Exercise aim. Report all lines from the entries below in which "computer" appears.

Records for processing.
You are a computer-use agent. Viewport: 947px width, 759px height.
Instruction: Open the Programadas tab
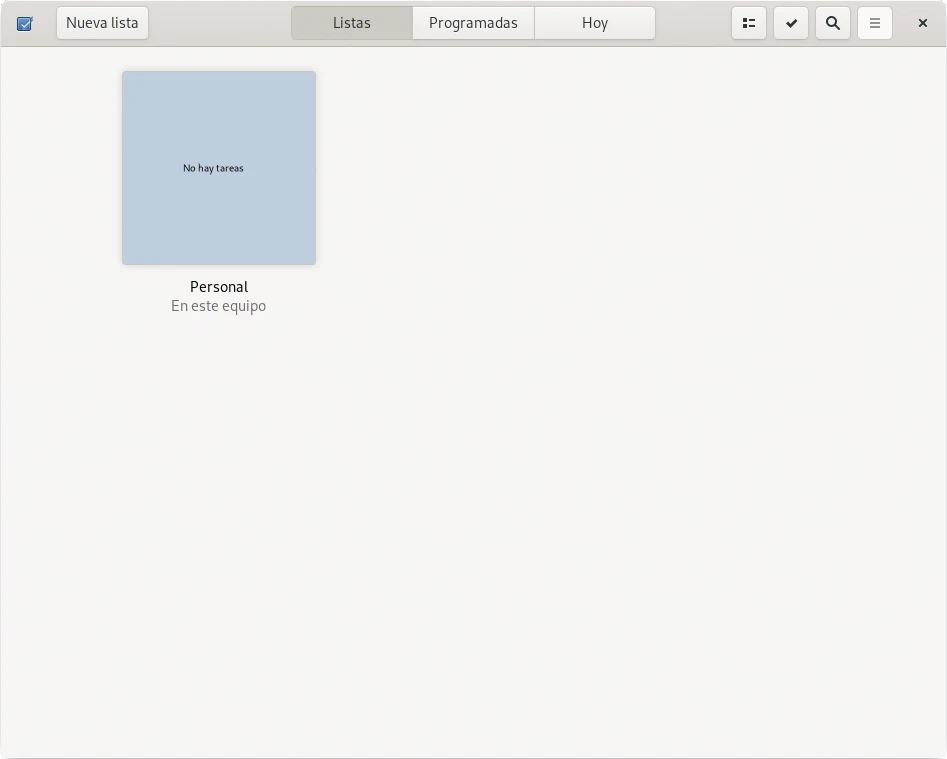point(473,23)
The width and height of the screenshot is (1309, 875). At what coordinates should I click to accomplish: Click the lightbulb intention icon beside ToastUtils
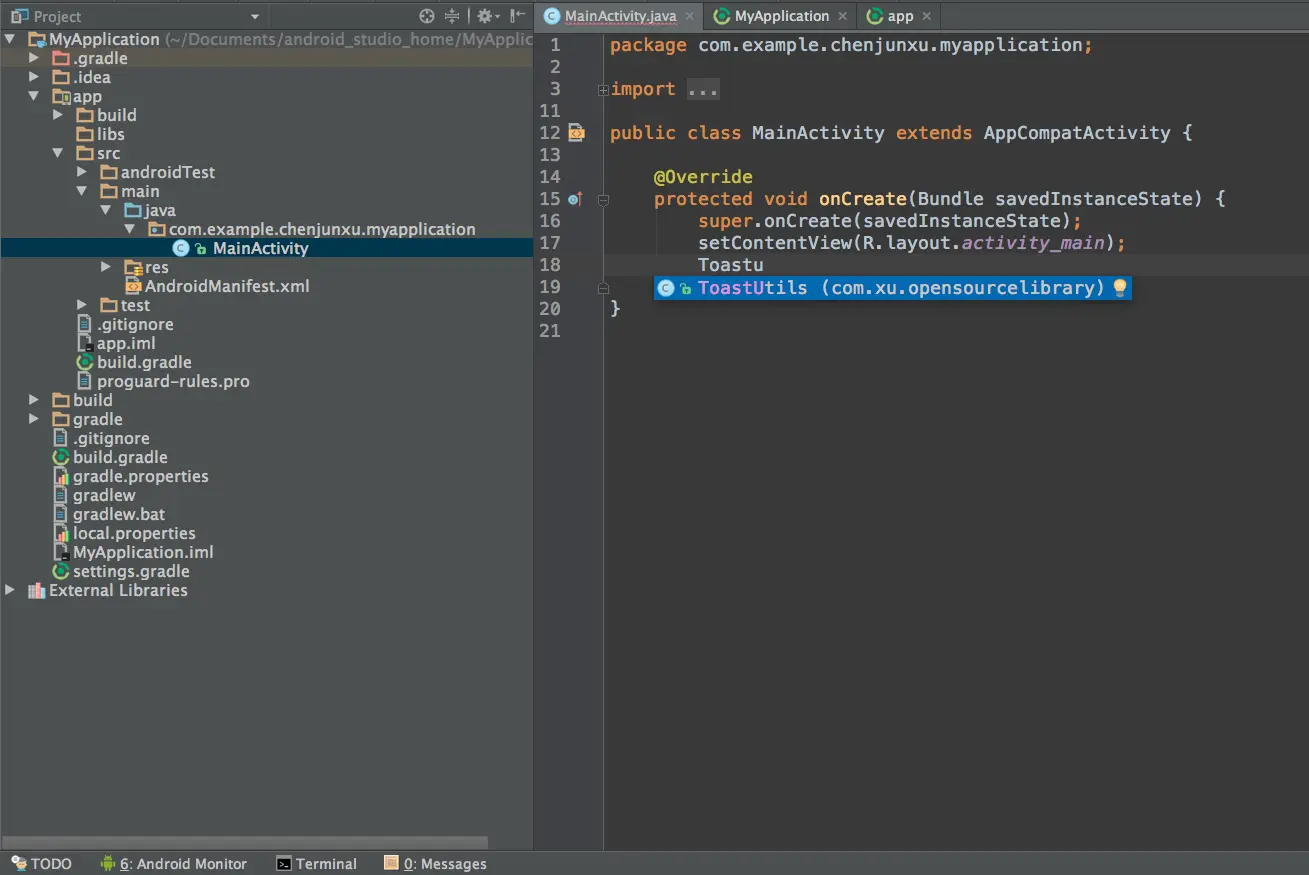[1120, 288]
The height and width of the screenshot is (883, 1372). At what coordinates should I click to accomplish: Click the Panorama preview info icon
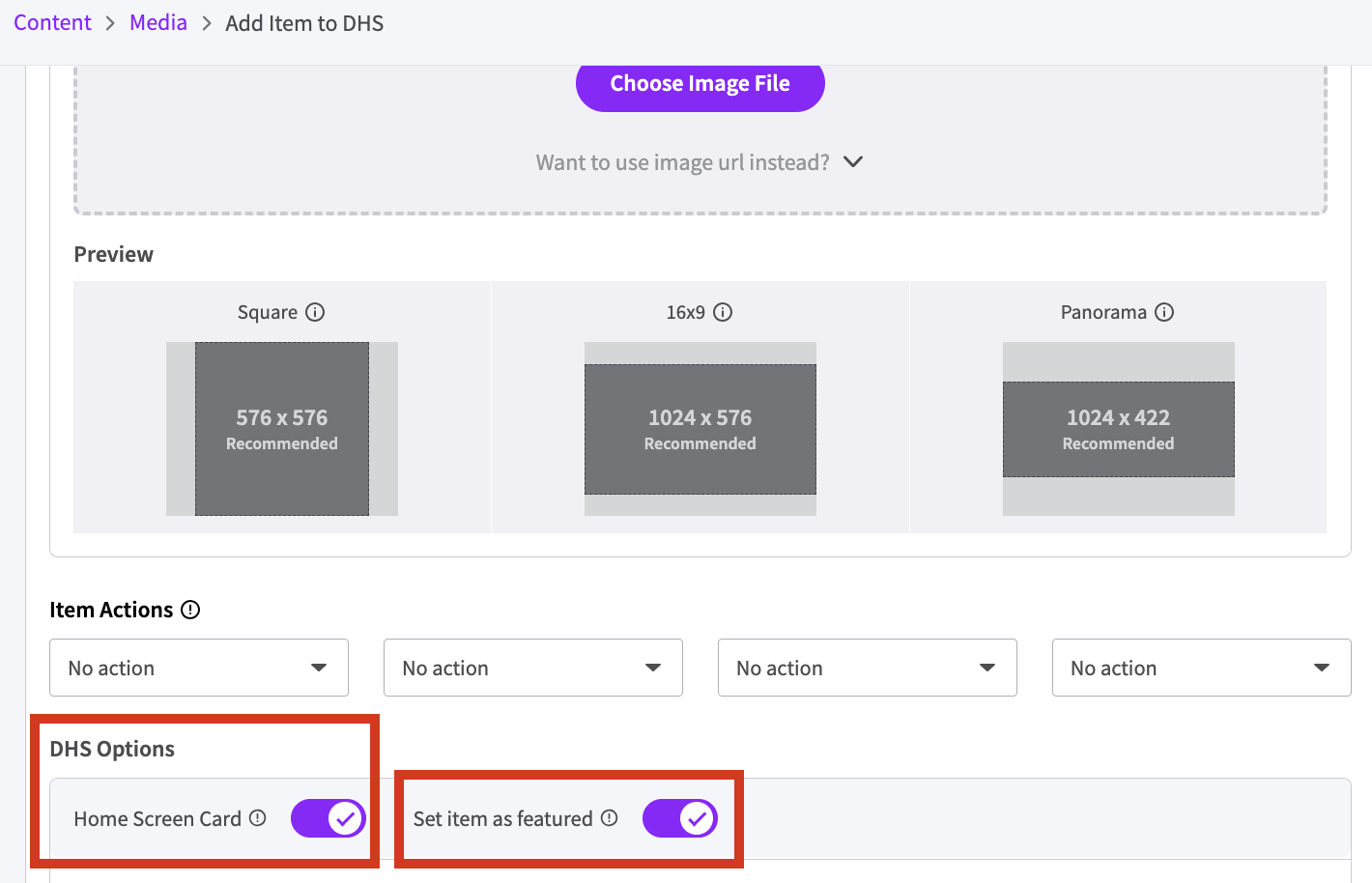click(1164, 312)
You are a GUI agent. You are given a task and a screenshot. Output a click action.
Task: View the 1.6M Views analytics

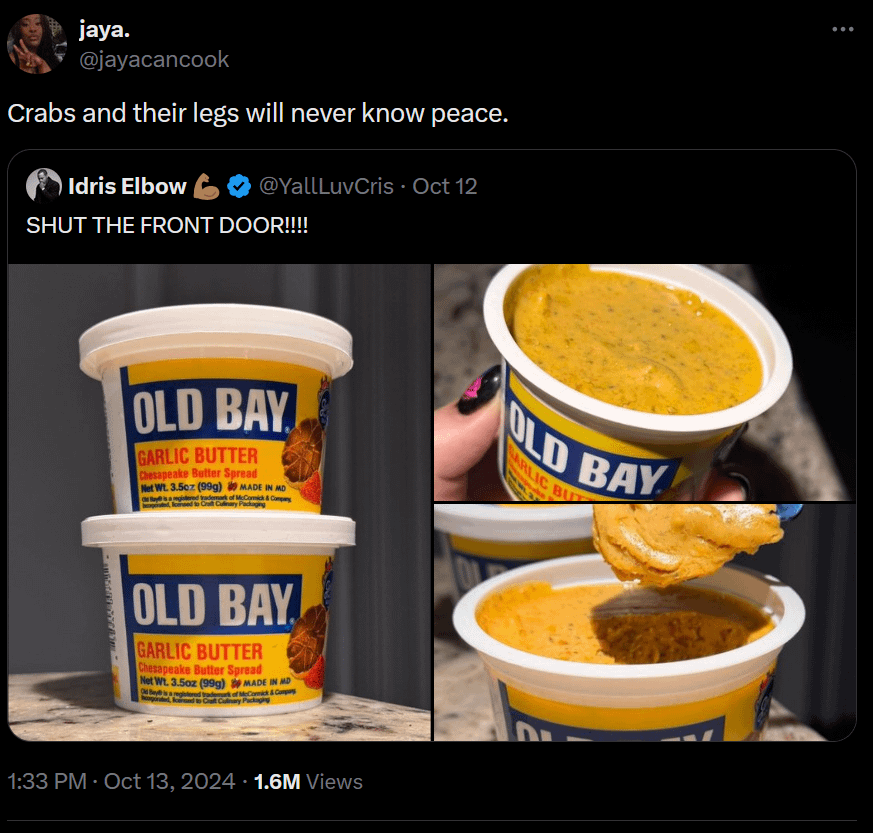pyautogui.click(x=309, y=781)
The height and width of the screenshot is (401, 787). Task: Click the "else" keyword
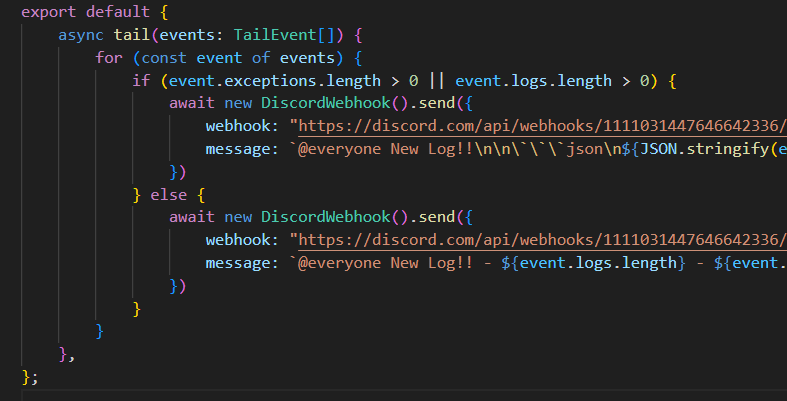coord(189,195)
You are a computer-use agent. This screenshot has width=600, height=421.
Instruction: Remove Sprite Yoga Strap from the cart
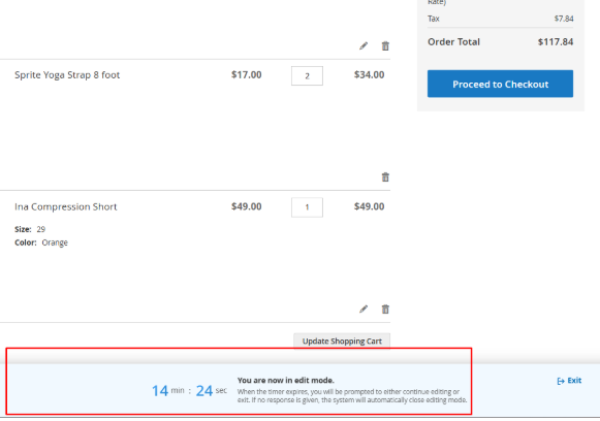pos(386,177)
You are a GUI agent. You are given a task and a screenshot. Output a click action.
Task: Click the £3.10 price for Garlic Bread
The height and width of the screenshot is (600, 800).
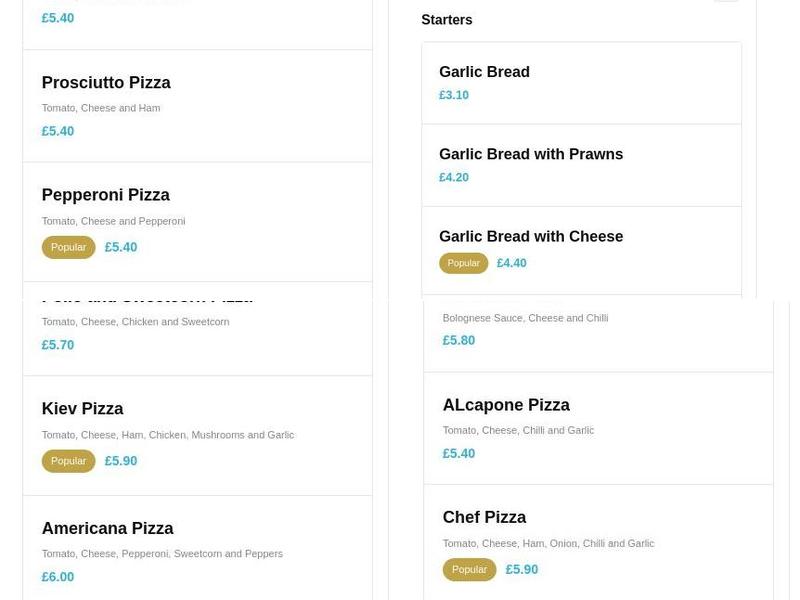pyautogui.click(x=452, y=95)
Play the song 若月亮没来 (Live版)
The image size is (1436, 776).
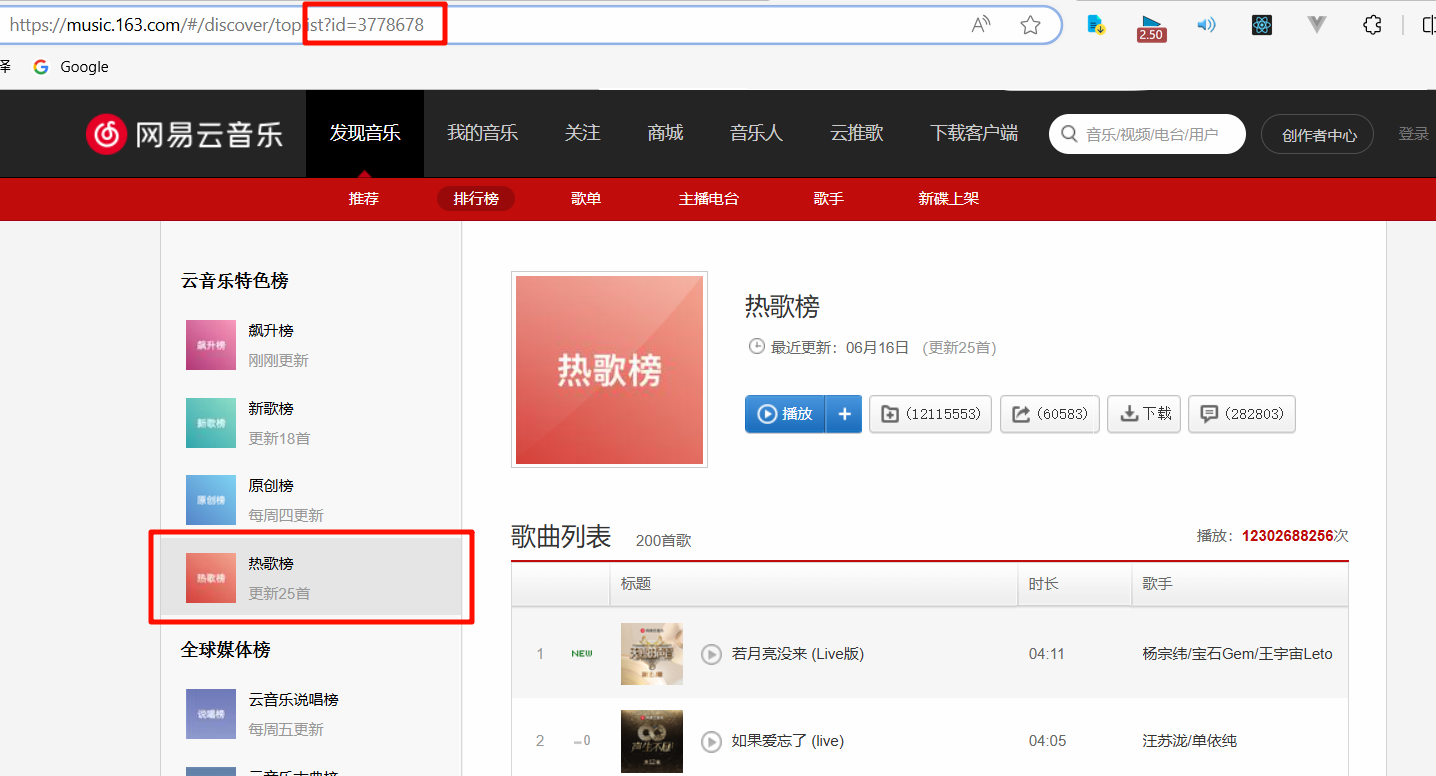click(711, 654)
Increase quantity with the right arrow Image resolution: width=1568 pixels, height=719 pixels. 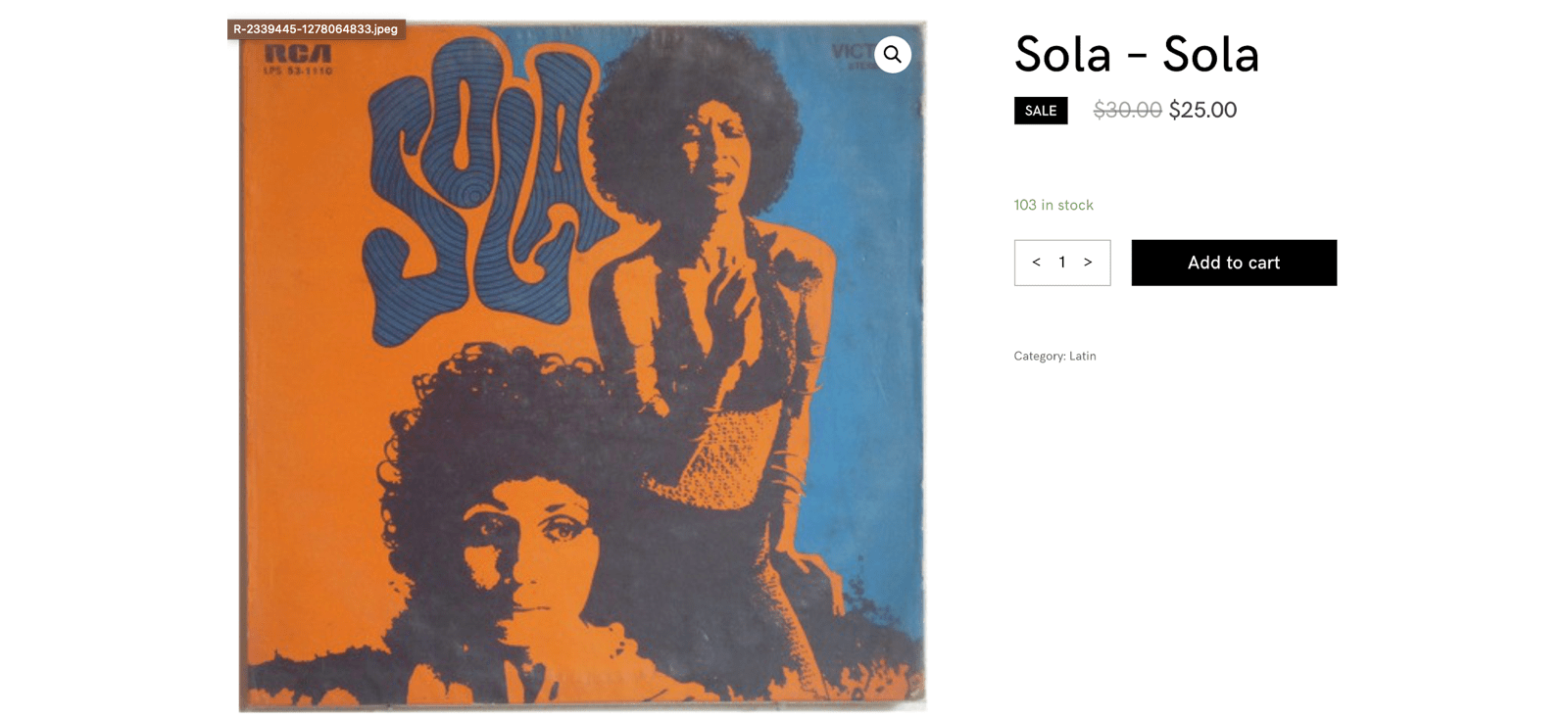click(x=1088, y=263)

Result of the task.
You are a computer-use agent. Viewport: 947px width, 759px height.
You are a computer-use agent. This screenshot has width=600, height=421.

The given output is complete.